The excessive intake of saturated fat and added sugars has been identified as a leading cause of premature
mortality among adults in the U.S. contributing to approximately 700,000 deaths each year. The 2015-2020
Dietary Guidelines for Americans recommend limiting these nutrients to <10% total energy intake to prevent
disease. Achieving these public health recommendations will require understanding the patterns of saturated fat
and added sugar intake so more effective dietary interventions can be developed. Traditionally, estimates of
saturated fat and added sugar intake are measured using food frequency questionnaires or 24-hr dietary recalls
(24HR). These methods are time-intensive and cognitively taxing for users and costly for researchers. They are
also highly prone to recall bias and misreporting related due, in part, to the reliance on a person’s memory over
long recall intervals and errors in portion size estimation. The proposed dietary assessment method aims to
address these limitations with ecological momentary assessment (EMA). EMA uses updated technology and
sampling methods that can update and improve upon traditional assessment methods. EMA studies often use
mobile phone apps to assess events with brief, automated surveys delivered periodically throughout the day.
EMA can, thereby, shorten recall intervals to improve reporting errors and reduce user and researcher burden
while maximizing the ecological validity. To date, mobile EMA methods for diet assessment (mEMDA) used in
research have been study specific. They have not been systematically developed nor optimized for widespread
use in research. This project would represent the first research-quality and fully automated, EMA-based mobile
dietary assessment research tool. In recent pilot work, we demonstrated the potential utility of mEMDA. A brief
mobile survey performed as well as web-assisted 24HR to estimate the intake of predefined snack foods. Here,
the goal of the proposed project is to systematically develop and test a mEMDA app and sampling approach to
accurately estimate the intake of saturated fat and added sugars in a diverse population.
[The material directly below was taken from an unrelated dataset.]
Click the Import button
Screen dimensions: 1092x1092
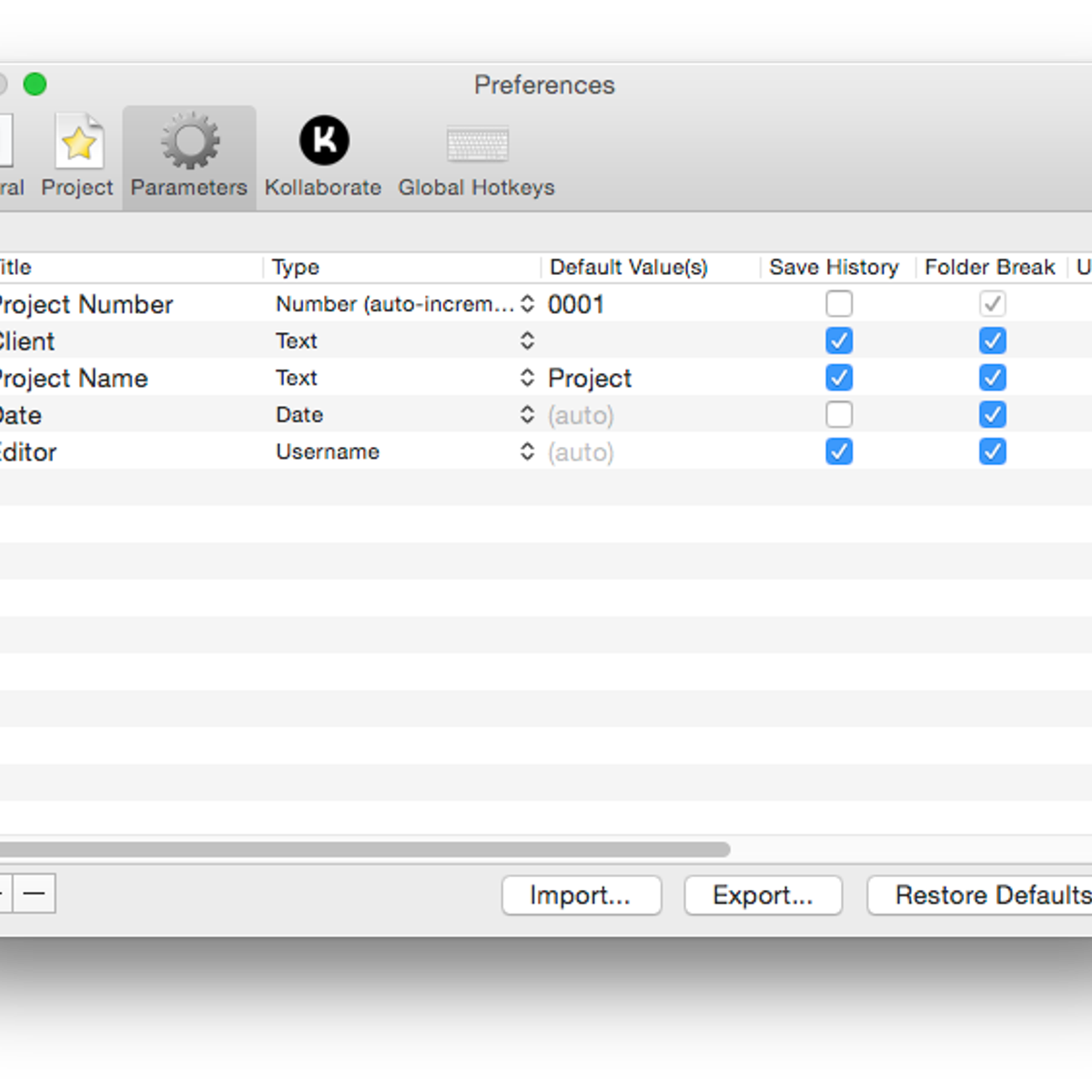(581, 895)
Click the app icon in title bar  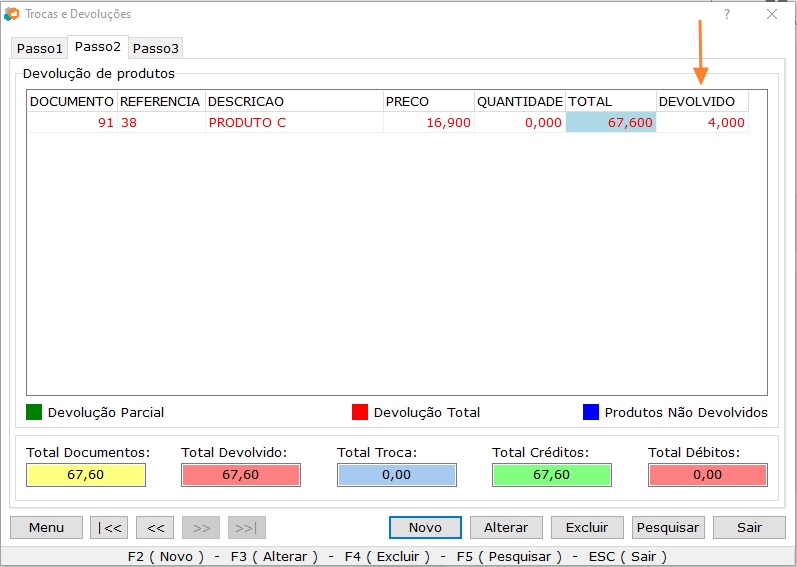[12, 14]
To do this we will derive
a culturally- and demographically representative list of foods and beverages that contribute a majority (>70%) of
the saturated fat and added sugars in the American diet using recent NHANES data (Aim 1); develop with a
user-centered design the mEMDA app and analysis platform with visual food images for portion size estimation
and nutrient analysis capabilities (Aim 2); determine the best mEMDA sampling approach (event-contingent vs.
interval-contingent sampling) (Aim 3); and compare the accuracy of estimating energy intake from saturated fat
and added sugars using the optimized mEMDA app and sampling approach vs. interviewer-assisted 24HR in a
controlled-feeding study. Future applications of the mEMDA app include: (1) reliably assessing momentary
intakes of other foods or nutrients (e.g., fruit and vegetable intake, sodium), (2) integration with mobile
intervention platforms to give real-time, dietary feedback to participants (3) concurrent-capturing meal context
variables (e.g., social, environmental, and psycho-social variables) for future, just-in-time dietary interventions.